Instructions for the task: Only one stretch of the records below is wanted: the lines from the one holding "Where should I click to: Remove" through the one holding "Click the Search". Return it exactly, both ends included.
*** Supplied records Section Begins ***
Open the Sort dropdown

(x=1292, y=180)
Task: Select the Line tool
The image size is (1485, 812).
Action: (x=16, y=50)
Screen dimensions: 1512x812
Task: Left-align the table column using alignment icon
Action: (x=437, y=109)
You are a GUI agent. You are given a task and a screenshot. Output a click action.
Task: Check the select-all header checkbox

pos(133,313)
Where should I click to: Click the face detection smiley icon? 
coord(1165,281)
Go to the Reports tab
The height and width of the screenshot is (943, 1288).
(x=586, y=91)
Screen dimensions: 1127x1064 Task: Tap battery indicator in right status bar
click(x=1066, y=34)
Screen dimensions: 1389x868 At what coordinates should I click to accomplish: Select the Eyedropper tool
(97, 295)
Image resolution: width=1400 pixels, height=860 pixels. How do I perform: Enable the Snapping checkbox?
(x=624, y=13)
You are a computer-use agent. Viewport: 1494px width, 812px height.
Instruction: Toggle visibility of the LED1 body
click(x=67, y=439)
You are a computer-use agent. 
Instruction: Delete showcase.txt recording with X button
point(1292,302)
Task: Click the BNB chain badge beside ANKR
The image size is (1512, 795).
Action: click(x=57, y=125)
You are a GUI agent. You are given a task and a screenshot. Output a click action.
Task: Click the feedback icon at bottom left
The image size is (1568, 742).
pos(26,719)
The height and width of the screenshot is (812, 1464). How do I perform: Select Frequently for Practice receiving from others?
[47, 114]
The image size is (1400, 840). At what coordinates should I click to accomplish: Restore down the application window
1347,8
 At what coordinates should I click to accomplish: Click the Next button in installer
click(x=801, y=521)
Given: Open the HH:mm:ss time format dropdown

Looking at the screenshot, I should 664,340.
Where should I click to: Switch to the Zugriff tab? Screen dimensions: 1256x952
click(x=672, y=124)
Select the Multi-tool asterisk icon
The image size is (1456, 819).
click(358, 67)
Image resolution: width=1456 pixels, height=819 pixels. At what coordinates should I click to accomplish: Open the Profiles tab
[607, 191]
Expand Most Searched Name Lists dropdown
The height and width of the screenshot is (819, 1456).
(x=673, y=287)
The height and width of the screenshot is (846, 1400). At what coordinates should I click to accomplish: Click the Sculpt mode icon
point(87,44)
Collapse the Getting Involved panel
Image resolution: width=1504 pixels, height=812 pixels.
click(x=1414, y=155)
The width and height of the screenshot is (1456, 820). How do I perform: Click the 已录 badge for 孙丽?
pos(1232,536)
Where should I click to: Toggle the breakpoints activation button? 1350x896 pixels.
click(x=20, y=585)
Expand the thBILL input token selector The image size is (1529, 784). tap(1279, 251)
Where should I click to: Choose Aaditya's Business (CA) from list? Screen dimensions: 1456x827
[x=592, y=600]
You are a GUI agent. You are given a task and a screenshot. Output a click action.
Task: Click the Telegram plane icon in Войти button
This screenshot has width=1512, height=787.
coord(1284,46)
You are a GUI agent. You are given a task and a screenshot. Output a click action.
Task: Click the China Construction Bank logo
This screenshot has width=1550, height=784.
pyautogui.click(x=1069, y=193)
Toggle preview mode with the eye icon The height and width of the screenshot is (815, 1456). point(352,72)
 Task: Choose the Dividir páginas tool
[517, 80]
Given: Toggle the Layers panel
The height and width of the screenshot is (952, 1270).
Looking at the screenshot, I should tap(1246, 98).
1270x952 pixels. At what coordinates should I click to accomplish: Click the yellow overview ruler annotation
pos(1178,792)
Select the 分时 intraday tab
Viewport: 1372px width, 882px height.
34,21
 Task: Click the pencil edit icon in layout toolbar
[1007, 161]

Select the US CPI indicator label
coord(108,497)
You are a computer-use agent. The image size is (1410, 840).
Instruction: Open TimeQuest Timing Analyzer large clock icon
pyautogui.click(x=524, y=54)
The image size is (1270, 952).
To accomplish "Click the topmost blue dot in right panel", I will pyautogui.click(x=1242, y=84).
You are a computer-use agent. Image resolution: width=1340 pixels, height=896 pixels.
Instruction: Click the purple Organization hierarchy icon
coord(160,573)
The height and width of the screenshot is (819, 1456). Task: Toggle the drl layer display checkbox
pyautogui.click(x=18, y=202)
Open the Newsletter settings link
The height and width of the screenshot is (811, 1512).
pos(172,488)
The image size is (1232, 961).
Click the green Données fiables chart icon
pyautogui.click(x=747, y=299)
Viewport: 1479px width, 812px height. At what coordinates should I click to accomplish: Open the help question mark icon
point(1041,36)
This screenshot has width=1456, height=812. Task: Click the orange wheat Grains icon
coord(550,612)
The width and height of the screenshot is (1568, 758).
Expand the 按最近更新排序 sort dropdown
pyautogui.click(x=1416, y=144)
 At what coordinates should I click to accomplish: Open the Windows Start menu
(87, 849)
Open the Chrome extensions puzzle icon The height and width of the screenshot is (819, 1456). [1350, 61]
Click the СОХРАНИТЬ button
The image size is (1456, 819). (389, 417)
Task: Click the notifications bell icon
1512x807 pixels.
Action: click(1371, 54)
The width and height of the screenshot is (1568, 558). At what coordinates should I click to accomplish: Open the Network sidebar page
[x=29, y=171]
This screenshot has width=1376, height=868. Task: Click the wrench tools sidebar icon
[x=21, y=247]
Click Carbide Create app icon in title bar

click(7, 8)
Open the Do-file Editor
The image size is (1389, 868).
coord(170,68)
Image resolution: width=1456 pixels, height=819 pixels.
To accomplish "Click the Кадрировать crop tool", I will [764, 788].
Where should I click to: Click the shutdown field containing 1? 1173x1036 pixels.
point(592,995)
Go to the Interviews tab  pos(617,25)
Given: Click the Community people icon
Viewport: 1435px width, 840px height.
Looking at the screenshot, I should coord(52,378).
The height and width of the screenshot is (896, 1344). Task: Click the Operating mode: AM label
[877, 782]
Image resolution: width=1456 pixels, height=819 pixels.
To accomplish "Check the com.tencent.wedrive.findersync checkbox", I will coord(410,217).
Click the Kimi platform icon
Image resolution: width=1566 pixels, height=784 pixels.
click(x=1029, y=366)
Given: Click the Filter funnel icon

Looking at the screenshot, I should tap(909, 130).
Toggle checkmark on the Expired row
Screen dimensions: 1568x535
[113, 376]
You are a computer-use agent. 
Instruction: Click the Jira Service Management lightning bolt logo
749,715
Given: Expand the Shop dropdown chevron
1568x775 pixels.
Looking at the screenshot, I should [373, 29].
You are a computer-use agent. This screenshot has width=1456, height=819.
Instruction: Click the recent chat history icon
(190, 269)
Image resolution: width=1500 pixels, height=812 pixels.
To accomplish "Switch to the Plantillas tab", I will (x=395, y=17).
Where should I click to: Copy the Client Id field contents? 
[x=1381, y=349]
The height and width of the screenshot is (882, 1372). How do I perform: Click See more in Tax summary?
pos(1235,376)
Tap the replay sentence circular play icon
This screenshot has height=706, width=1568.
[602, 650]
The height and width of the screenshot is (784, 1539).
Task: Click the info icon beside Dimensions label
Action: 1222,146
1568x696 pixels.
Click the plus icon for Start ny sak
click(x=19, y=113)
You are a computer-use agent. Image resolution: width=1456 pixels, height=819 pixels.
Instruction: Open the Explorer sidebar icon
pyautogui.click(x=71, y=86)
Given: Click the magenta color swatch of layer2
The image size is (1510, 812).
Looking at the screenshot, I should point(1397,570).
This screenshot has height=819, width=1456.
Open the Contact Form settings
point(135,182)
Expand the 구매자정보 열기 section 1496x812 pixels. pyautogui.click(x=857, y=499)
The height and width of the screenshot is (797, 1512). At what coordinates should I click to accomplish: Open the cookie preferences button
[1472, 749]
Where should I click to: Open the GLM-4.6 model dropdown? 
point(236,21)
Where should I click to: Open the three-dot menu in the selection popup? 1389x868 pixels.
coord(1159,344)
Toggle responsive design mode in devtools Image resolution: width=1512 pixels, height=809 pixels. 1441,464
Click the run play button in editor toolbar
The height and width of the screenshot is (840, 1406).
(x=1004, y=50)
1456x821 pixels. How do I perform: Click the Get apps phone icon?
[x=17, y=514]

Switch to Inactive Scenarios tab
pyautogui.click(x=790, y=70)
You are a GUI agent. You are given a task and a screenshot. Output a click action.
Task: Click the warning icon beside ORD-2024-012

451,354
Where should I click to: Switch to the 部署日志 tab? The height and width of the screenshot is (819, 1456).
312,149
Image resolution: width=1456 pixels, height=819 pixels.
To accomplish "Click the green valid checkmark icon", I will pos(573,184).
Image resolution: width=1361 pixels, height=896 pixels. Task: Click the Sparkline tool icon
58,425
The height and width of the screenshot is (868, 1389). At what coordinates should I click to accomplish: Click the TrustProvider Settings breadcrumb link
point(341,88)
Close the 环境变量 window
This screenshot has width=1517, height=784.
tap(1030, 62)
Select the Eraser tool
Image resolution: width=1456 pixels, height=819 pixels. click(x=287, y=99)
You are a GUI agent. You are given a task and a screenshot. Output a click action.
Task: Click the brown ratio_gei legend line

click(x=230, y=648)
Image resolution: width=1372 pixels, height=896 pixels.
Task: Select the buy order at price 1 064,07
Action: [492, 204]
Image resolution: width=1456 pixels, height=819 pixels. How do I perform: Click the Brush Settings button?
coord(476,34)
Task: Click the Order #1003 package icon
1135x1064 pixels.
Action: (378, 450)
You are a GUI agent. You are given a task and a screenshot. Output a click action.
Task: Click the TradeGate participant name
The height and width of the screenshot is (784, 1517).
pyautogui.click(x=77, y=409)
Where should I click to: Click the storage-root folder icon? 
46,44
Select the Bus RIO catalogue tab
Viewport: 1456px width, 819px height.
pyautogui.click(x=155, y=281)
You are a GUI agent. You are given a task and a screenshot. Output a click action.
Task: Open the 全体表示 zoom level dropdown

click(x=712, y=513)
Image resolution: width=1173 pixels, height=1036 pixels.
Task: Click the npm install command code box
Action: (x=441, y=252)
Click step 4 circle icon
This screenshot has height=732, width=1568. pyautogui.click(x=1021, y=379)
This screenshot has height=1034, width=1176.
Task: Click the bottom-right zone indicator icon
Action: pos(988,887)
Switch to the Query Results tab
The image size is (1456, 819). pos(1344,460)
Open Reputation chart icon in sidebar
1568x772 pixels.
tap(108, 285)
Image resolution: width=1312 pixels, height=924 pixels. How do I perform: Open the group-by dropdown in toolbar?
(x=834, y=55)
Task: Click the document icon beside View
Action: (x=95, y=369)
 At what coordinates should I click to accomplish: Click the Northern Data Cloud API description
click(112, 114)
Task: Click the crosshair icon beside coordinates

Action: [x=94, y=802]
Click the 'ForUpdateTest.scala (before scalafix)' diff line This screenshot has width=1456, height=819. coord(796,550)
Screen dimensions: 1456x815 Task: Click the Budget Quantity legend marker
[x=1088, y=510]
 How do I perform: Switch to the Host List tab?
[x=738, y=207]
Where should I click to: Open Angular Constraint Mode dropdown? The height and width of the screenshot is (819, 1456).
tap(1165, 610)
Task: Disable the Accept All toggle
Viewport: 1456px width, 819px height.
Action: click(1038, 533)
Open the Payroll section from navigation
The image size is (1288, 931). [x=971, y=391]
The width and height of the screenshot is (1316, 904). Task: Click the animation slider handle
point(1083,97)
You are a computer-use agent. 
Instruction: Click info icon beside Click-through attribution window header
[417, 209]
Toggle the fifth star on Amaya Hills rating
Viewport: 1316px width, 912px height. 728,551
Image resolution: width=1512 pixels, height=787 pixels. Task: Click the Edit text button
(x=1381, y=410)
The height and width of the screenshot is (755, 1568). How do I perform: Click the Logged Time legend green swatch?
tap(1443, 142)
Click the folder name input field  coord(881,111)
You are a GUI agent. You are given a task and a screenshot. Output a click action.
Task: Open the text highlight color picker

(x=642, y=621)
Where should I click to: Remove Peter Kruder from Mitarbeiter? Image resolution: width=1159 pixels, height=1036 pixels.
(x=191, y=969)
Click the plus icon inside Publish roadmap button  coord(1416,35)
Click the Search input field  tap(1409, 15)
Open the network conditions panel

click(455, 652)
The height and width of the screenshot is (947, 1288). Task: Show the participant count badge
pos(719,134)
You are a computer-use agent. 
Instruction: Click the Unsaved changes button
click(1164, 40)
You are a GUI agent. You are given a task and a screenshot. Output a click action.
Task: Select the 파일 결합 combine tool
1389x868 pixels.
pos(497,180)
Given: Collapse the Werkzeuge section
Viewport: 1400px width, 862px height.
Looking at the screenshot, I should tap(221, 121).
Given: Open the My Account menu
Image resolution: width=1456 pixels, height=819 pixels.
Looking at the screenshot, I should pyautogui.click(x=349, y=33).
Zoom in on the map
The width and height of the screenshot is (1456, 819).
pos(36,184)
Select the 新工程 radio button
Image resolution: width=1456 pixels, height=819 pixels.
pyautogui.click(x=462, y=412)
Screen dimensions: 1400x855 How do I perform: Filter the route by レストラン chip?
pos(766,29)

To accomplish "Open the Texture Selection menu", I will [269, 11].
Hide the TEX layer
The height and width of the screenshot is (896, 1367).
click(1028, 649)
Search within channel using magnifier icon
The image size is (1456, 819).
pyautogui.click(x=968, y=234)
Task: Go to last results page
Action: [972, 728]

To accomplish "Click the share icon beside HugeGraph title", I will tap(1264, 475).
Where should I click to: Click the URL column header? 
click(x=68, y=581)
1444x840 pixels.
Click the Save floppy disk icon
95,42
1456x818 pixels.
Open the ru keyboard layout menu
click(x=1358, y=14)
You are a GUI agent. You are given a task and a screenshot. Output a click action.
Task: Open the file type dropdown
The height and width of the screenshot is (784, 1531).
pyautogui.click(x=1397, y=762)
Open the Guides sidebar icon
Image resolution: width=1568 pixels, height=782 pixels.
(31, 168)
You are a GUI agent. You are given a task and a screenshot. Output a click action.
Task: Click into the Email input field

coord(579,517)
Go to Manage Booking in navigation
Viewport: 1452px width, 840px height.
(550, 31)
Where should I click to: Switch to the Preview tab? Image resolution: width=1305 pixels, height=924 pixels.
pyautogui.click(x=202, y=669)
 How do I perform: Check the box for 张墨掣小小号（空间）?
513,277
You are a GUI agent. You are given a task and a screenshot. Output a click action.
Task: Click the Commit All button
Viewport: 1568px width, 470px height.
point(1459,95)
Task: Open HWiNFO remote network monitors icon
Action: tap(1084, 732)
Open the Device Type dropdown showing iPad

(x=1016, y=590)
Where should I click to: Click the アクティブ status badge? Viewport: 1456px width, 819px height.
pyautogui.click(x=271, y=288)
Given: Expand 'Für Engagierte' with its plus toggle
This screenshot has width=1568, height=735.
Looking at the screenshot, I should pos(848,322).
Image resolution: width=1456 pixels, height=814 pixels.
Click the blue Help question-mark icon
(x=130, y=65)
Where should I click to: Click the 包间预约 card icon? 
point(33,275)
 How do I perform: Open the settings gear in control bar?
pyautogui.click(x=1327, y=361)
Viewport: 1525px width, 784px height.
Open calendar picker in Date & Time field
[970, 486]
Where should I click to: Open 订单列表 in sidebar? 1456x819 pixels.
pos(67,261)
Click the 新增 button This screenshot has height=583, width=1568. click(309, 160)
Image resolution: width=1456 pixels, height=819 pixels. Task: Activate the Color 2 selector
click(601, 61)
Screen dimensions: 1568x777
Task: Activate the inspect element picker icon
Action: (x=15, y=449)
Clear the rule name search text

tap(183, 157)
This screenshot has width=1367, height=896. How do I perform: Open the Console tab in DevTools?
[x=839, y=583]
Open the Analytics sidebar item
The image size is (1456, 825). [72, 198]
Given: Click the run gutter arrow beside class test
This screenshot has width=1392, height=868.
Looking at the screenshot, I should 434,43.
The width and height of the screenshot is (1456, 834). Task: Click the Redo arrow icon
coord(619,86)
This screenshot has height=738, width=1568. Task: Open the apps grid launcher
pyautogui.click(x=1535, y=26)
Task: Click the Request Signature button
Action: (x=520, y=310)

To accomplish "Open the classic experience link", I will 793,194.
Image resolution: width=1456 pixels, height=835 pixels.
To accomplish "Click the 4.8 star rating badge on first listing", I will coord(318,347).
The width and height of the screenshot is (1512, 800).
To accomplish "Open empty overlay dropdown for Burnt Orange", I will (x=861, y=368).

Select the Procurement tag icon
*** Supplied records Section Ends ***
Task answer:
Where should I click to: Remove Peter Kruder from Mitarbeiter? Image resolution: width=1159 pixels, height=1036 pixels.
(x=191, y=969)
Click the plus icon inside Publish roadmap button  coord(1416,35)
Click the Search input field  tap(1409, 15)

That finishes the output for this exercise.